EXERCISE REQUIREMENTS:
Your answer must be the lines from the one holding "Task: Open the 模型 model icon" through the final line of the entries below, copied exactly, with no pictures.
----
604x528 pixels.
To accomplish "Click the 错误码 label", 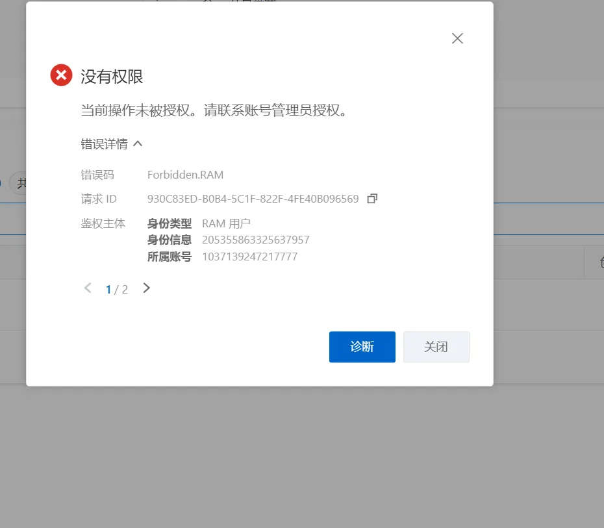I will 97,175.
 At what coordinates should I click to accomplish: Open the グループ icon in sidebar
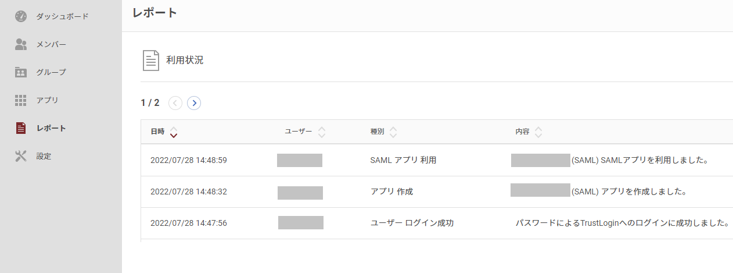pyautogui.click(x=21, y=72)
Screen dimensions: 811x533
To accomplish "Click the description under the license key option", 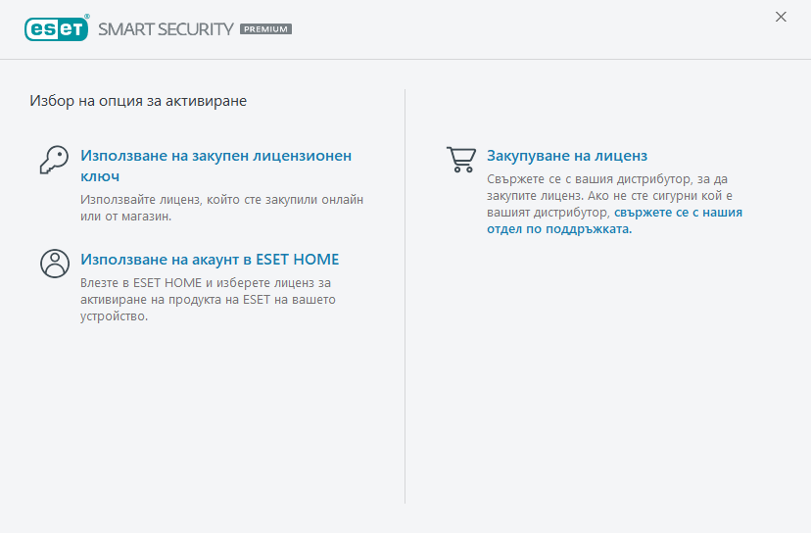I will (x=221, y=208).
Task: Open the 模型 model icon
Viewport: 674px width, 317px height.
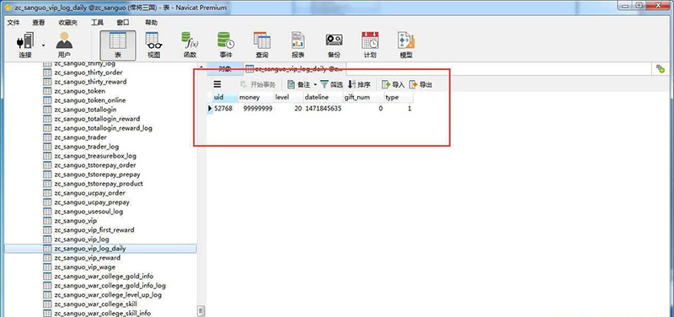Action: click(x=406, y=45)
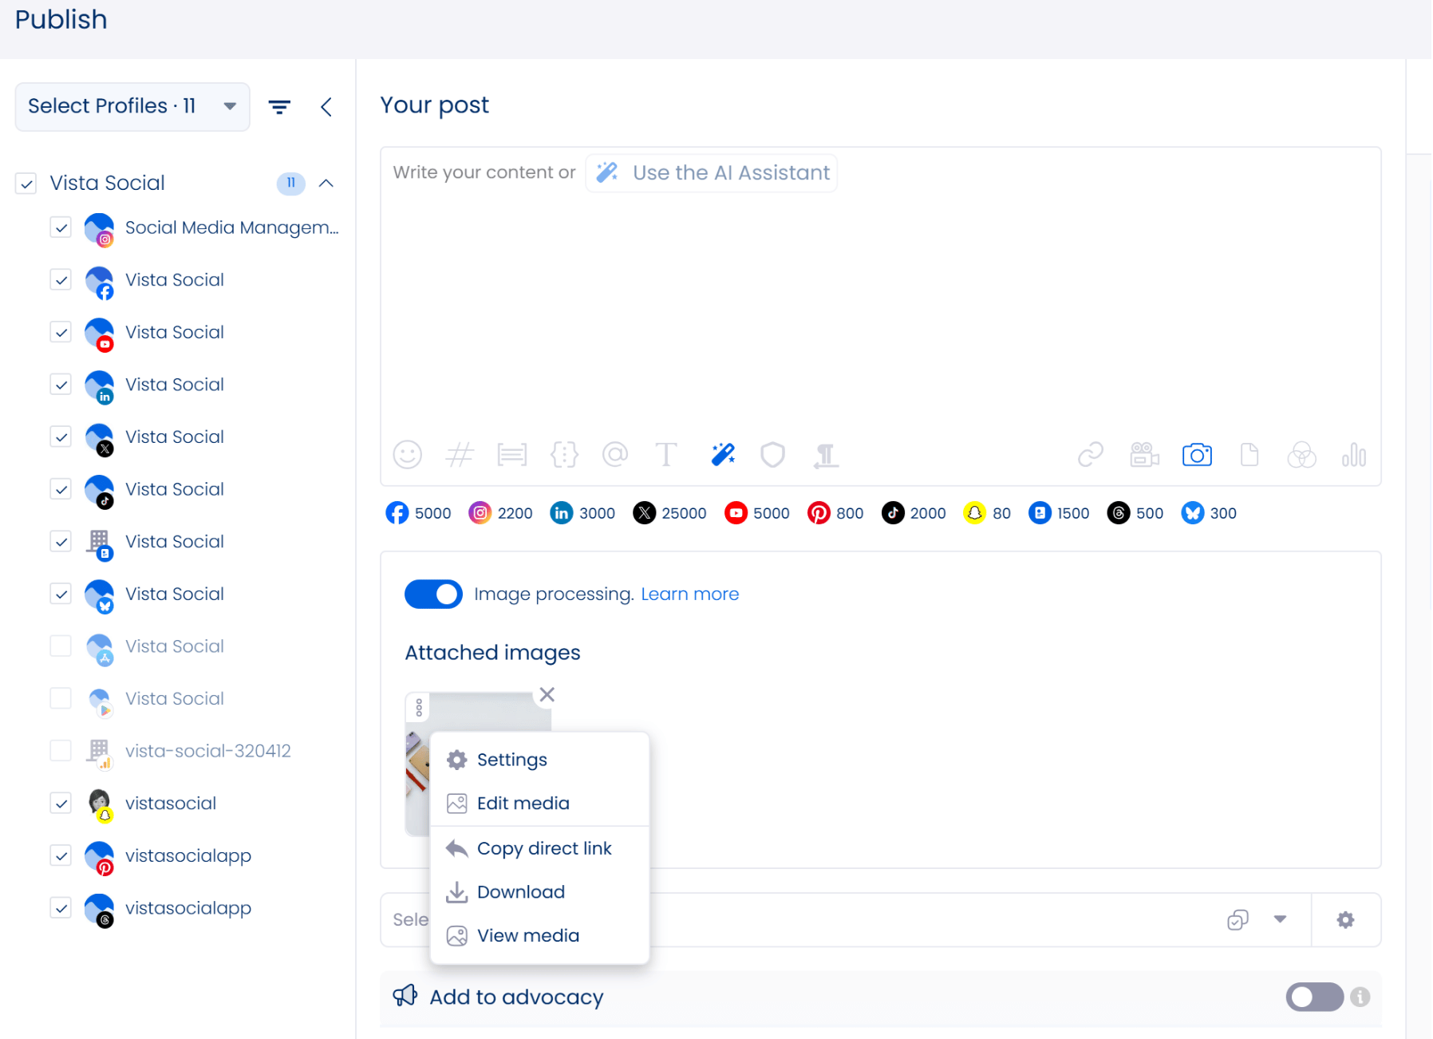Collapse the profiles sidebar with left chevron
This screenshot has width=1433, height=1039.
pyautogui.click(x=326, y=107)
----
SOLUTION BELOW:
Task: Open the 模型 model icon
Viewport: 674px width, 317px height.
Action: click(x=406, y=45)
Collapse the profiles sidebar with left chevron
This screenshot has width=1433, height=1039.
pyautogui.click(x=326, y=107)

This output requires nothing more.